Ce projet de loi, en vertu duquel médecins et autres spécialistes des soins de santé pourraient pratiquer l’avortement,
devrait être adopté par le Parlement en octobre.
Le président du Comité parlementaire de la santé, Abe Nkomo, a
déclaré que l’adoption du projet de loi était assurée, car «l’ANC
s’est engagé sur ce sujet». La loi de 1975 actuellement en vigueur ne permet l’avortement que jusqu’à la sixième semaine de la
grossesse et seulement dans les cas de viol ou si l’accouchement
menace la santé physique ou mentale de la mère. On estime à quelque 200’000 par an le nombre d’avortements clandestins en Afrique
du Sud.
Un jour très sombre dans l’histoire de l’Afrique du Sud
Un porte-parole de la Conférence sud-africaine des évêques
catholiques, le père Emil Blaser, a déclaré que l’approbation de
l’avortement par le Cabinet est «un jour très sombre dans l’histoire de son pays», et que cette décision sera regrettée pendant
de nombreuses années.
Se référant à l’histoire de l’ANC comme mouvement de libération, il a qualifié d’»incompréhensible» que ceux qui avaient
vaillamment lutté pour faire reconnaître la dignité de la personne approuvent en fait ce refus de la vie. Aux dires du pasteur
Ray McCauley, de la petite mais influente Eglise évangélique Rhema, le Cabinet n’a tenu aucun compte de l’opinion publique, notamment de la position anti-avortement d’un grand nombre de membres musulmans et chrétiens de l’ANC.
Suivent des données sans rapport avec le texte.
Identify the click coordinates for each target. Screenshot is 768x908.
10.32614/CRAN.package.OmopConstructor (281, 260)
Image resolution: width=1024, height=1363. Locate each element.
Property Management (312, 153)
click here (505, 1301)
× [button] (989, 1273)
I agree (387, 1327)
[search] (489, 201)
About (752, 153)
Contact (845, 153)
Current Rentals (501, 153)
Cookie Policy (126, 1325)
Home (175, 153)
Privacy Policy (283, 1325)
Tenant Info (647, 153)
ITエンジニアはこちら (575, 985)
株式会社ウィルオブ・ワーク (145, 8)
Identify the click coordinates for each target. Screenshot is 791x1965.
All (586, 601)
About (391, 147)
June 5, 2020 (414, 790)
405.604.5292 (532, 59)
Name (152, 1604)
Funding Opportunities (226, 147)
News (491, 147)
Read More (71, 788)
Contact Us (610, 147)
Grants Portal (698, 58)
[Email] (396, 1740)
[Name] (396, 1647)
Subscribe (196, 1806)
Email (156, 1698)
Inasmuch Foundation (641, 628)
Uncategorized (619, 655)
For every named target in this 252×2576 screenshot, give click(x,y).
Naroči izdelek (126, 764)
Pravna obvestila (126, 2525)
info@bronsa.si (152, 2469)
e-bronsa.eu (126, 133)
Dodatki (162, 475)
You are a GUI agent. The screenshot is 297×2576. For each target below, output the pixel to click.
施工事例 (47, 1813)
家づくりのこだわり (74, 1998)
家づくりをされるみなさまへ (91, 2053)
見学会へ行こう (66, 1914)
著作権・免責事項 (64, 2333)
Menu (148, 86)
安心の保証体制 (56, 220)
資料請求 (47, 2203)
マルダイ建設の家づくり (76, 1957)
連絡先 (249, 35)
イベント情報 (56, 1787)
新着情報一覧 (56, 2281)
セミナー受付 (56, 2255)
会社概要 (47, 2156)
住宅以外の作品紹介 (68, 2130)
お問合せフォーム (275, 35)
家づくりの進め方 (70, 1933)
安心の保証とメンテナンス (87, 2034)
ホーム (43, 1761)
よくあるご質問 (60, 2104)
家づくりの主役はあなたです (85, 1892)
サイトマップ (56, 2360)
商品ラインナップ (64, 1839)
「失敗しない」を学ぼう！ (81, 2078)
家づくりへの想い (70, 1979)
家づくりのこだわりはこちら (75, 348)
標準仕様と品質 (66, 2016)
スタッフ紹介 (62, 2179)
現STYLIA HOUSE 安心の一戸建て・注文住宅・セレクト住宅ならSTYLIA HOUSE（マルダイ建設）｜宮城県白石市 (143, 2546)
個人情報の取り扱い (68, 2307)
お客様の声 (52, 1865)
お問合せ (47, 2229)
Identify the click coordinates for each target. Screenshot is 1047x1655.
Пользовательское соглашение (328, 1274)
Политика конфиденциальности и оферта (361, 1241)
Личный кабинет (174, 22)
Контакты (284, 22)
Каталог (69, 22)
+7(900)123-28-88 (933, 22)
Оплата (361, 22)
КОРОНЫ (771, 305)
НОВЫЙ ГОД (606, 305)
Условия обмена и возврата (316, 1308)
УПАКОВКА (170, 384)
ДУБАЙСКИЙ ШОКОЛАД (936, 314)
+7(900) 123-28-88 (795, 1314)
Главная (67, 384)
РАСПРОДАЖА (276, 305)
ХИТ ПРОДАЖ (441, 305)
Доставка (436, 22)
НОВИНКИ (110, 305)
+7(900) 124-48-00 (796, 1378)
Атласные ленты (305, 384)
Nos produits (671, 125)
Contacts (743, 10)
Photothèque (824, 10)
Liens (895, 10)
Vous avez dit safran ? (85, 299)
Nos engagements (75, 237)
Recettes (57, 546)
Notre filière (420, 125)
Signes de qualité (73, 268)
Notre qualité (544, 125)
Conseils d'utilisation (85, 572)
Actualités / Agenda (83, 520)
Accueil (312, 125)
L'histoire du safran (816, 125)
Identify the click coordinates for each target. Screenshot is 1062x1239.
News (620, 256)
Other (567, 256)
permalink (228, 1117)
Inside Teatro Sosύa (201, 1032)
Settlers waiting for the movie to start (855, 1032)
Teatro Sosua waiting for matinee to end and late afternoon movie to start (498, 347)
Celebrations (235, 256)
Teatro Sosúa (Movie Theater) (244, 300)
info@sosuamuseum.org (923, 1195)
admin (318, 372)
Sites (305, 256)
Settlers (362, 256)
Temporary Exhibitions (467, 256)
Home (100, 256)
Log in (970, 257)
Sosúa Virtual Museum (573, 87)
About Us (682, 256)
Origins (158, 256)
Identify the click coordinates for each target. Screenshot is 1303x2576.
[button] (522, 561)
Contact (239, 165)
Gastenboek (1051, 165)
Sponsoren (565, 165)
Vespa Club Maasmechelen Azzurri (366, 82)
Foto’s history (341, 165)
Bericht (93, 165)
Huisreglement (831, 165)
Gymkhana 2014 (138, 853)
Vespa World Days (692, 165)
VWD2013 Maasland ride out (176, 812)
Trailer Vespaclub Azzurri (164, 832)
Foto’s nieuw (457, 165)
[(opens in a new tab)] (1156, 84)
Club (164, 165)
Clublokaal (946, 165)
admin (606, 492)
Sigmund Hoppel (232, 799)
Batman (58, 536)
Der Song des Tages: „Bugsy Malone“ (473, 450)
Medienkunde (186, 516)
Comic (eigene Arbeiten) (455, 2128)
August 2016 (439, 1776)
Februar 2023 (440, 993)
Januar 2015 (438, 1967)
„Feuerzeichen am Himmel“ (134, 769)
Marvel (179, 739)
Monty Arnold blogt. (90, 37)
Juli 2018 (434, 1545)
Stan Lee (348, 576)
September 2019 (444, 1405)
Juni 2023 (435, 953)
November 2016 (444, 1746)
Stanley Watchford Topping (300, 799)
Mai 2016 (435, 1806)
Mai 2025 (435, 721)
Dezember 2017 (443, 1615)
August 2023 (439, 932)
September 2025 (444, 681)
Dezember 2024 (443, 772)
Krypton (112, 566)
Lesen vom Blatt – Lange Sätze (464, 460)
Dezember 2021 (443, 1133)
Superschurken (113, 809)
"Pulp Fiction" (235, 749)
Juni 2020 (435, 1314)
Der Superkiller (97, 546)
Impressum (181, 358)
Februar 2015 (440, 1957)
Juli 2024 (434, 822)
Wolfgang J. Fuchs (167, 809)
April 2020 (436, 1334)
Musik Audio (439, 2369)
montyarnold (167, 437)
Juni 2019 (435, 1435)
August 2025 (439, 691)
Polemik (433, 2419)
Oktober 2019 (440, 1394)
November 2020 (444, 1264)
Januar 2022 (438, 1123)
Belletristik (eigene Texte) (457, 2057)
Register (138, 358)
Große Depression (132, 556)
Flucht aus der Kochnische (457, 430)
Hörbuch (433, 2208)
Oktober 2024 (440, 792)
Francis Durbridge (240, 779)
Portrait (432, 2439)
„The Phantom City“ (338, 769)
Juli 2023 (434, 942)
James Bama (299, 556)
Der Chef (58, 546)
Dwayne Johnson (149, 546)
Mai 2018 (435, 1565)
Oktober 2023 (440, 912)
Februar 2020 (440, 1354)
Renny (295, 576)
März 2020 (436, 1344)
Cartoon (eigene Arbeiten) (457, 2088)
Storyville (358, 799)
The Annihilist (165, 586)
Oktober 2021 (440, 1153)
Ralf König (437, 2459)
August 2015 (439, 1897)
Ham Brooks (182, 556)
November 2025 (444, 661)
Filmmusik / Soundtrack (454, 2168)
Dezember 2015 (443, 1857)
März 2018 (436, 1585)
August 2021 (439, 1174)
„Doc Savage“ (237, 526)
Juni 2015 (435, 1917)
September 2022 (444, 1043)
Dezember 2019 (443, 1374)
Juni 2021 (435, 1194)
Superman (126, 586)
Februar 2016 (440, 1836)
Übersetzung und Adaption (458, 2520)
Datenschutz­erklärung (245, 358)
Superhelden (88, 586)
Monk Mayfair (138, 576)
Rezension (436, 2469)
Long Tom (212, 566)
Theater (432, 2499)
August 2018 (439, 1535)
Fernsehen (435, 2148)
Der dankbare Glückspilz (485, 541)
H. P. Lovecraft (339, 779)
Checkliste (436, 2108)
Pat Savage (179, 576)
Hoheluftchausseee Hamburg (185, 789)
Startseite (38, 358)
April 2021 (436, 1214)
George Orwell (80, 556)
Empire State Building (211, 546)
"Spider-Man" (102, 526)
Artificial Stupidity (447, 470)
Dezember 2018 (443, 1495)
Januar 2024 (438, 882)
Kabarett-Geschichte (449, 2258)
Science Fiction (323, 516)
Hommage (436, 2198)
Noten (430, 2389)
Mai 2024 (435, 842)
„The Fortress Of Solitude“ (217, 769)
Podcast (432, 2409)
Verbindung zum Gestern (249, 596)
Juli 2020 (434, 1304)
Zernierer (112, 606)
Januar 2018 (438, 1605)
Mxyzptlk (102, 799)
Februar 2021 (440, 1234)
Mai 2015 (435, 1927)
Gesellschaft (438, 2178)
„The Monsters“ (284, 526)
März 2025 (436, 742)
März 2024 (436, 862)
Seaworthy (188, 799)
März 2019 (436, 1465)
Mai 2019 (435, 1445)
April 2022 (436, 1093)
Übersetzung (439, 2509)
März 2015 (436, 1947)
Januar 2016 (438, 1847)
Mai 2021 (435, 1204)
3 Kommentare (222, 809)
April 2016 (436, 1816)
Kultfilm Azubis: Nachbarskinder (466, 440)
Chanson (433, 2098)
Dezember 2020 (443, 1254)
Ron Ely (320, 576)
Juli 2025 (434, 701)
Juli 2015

Rappelons que Desmond Tutu, jusqu’à tout récemment archevêque
anglican du Cap, avait déclaré moralement acceptable, voire «obligatoire», l’avortement dans les cas de viol et d’inceste, mais
l’on sait que les opinions sont fort partagées au sein de l’Eglise anglicane. Les efforts prodigués par d’éminents ecclésiastiques dont l’ancien secrétaire général du SACC, Frank Chikane, et
le chef de la Commission des droits de la personne, Barney Pityana, pour persuader le groupe parlementaire de l’ANC de laisser
les députés voter librement selon leur conscience semblent avoir
échoué. Cela risque de poser un dilemme au nouveau sous-ministre
de l’Education, Smangaliso Mkhatshwa, qui est prêtre catholique.
Quand au mouvement pour le respect de la vie Pro Life, il a
fait valoir que tous les sondages d’opinion indiquent que la plupart des Sud-africains, quelque soit leur race, s’opposent à
l’avortement. Son porte-parole, Claude Newbury, voit dans la décision du cabinet «la décision la plus pernicieuse qui ait jamais
été prise dans l’histoire de notre pays». Pro Life va intervenir
auprès du tribunal constitutionnel pour y soutenir une définition
constitutionnelle de la personne qui englobe l’enfant à naître.